> Work instructions
Switch every "Given" to "Goal" in the data from the line holding "Image resolution: width=1306" through the line holding "click(x=33, y=277)", inclusive, and return only those lines with nothing else changed.

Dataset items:
▬▬▬▬▬▬
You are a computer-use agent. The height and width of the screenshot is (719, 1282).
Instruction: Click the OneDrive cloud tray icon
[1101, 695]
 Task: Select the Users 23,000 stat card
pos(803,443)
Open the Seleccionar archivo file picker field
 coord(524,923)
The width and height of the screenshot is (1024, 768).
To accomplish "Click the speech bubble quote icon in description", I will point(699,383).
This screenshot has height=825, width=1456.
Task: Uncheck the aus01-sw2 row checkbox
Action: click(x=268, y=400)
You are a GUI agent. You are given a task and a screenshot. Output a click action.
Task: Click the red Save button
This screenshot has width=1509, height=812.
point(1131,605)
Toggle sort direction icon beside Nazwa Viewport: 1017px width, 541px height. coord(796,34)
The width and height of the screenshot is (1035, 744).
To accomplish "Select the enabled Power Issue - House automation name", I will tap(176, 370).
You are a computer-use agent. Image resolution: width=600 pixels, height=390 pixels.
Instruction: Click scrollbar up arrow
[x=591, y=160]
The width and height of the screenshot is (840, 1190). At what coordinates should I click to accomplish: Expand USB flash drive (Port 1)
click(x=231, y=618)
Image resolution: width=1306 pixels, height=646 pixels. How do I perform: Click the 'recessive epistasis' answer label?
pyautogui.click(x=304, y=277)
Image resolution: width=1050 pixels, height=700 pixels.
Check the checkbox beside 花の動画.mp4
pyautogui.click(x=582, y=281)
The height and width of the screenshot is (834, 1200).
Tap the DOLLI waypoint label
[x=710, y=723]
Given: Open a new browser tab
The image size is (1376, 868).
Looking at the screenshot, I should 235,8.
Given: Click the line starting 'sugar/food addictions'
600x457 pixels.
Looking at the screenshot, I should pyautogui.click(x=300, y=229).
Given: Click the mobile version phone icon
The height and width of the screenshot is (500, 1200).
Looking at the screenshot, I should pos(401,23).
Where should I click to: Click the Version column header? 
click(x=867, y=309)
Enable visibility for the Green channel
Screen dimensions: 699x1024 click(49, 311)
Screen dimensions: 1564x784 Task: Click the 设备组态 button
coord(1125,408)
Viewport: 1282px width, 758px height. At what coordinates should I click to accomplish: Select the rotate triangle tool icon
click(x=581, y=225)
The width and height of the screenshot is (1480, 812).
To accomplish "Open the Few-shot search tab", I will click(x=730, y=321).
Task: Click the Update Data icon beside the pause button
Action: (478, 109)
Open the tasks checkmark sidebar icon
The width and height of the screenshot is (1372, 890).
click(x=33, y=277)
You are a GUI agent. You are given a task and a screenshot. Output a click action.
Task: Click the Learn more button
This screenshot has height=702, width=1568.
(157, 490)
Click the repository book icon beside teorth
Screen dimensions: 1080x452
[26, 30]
▬▬▬▬▬▬
> Problem solution
Image resolution: width=1306 pixels, height=646 pixels. How do I perform: Click the 'recessive epistasis' answer label?
pyautogui.click(x=304, y=277)
Image resolution: width=1050 pixels, height=700 pixels.
Check the checkbox beside 花の動画.mp4
pyautogui.click(x=582, y=281)
The height and width of the screenshot is (834, 1200).
Tap the DOLLI waypoint label
[x=710, y=723]
Goal: Open a new browser tab
The image size is (1376, 868).
Looking at the screenshot, I should 235,8.
Goal: Click the line starting 'sugar/food addictions'
600x457 pixels.
Looking at the screenshot, I should pyautogui.click(x=300, y=229).
Goal: Click the mobile version phone icon
The height and width of the screenshot is (500, 1200).
Looking at the screenshot, I should pos(401,23).
Where should I click to: Click the Version column header? 
click(x=867, y=309)
Enable visibility for the Green channel
Screen dimensions: 699x1024 click(49, 311)
Screen dimensions: 1564x784 Task: Click the 设备组态 button
coord(1125,408)
Viewport: 1282px width, 758px height. At what coordinates should I click to accomplish: Select the rotate triangle tool icon
click(x=581, y=225)
The width and height of the screenshot is (1480, 812).
To accomplish "Open the Few-shot search tab", I will click(x=730, y=321).
Task: Click the Update Data icon beside the pause button
Action: (478, 109)
Open the tasks checkmark sidebar icon
The width and height of the screenshot is (1372, 890).
click(x=33, y=277)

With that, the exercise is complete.